Circuit Description:
The circuit looks at 3 inputs (A, B, & C) and generates 4 additional outputs (Z, S1, S2, & S3). There are 4 states of A and B (00, 01, 11, 10) and the C input can be high or low during each of those states. All signals rise and fall at the same time. Depending on the state of input C for each of the states of A and B, the circuit evaluates the appropriate output. These signals are from the motor encoder and can occur at a frequency between 0 and 700kHz on a continuum.

Problem Description:
The circuit correctly generates the appropriate outputs, however there are two types of glitches that occur on the output. One is a very brief pulse low or high when the signal should be steady. These glitches appear to be a single clock period wide and happen at random times. The second glitch seems to only occur when an output is high and causes the output to fall LOW for 3 quadrature counts before the output rises high again (depending on motor speed this could be a very short or a very long time - 8192 count per revolution).

Theories:
My working theory is that both types of glitches occur at the rising and falling edges of the input signals and happen when the clock pulse occurs at a bad time. For example, lets say A is HIGH and B is rising, and at the same time C is falling. At this exact moment, the clock samples the input. It registers A and B as HIGH but C had not yet fallen low enough and gets incorrectly sampled HIGH. This passes the incorrect information into the circuit and a different pattern is detected and the output glitches high or low. On the next clock pulse, the input is sampled again and the error is corrected, giving a 1 clock pulse glitch on the output.
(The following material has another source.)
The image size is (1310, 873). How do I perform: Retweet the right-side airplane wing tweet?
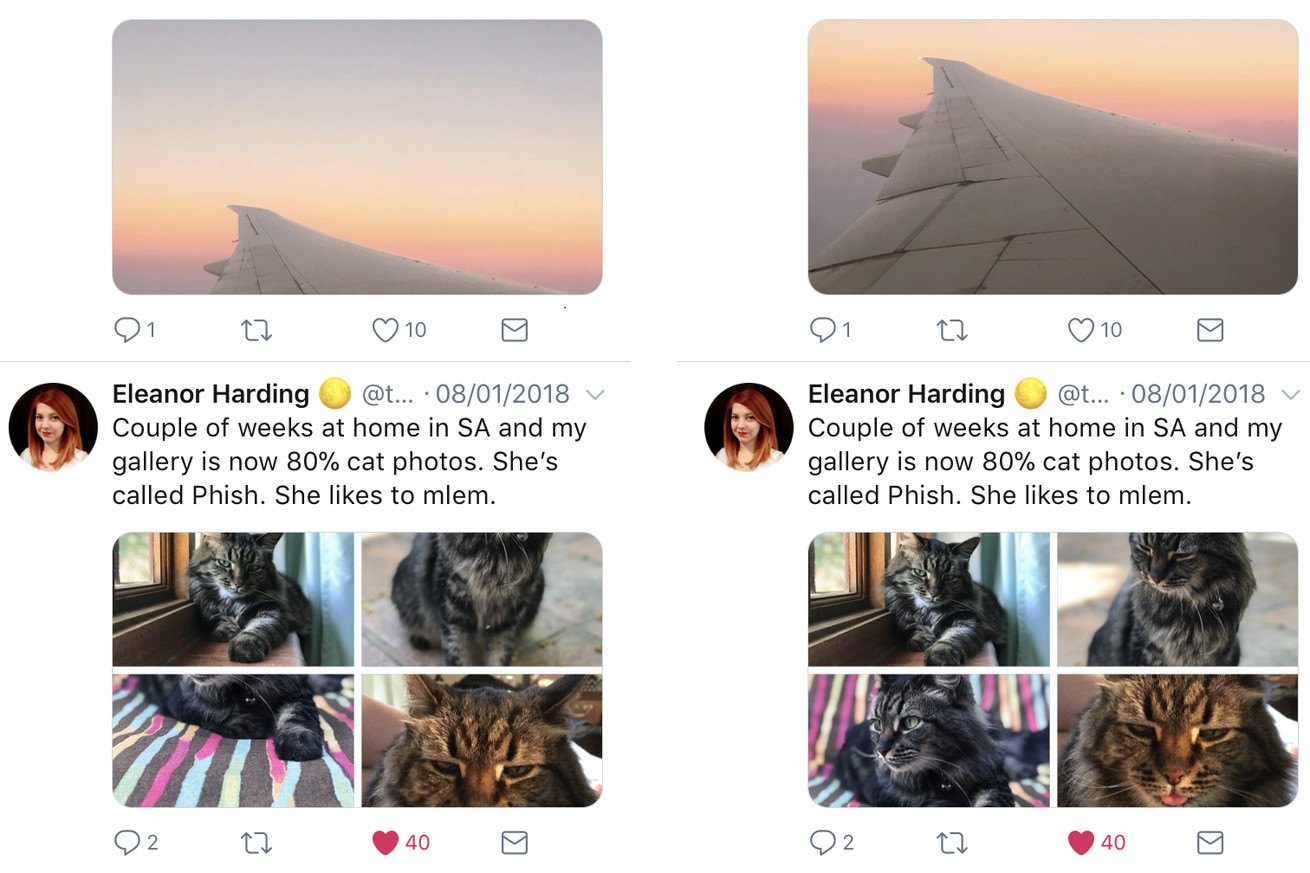point(952,330)
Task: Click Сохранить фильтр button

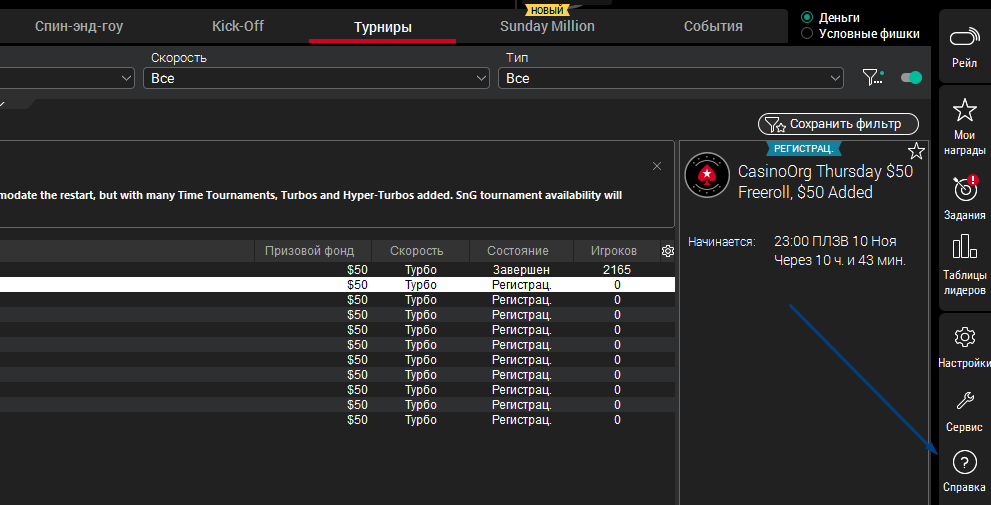Action: [x=838, y=124]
The worse case is when the sample occurs on the falling edge of a quadrature count. Lets use the same example as before A is HIGH, B is rising and C is falling. This time the clock pulse arrives a few nanoseconds earlier and the inputs are sampled. A is sampled as HIGH, B has not risen high enough so it is sampled as LOW, and C has fallen low enough to be sampled as LOW. In this case the state we are exiting (A high B low) is sampled incorrectly and a glitch is passed into the circuit. Unfortunately on the next clock pulse, B has risen HIGH and we are in a new state (A high B high). The erroneous sample is latched into memory until 3 quadrature counts have occurred and the first state (A high B low) is presented again and is sampled correctly. I think that this is what is occurring in the pictures below.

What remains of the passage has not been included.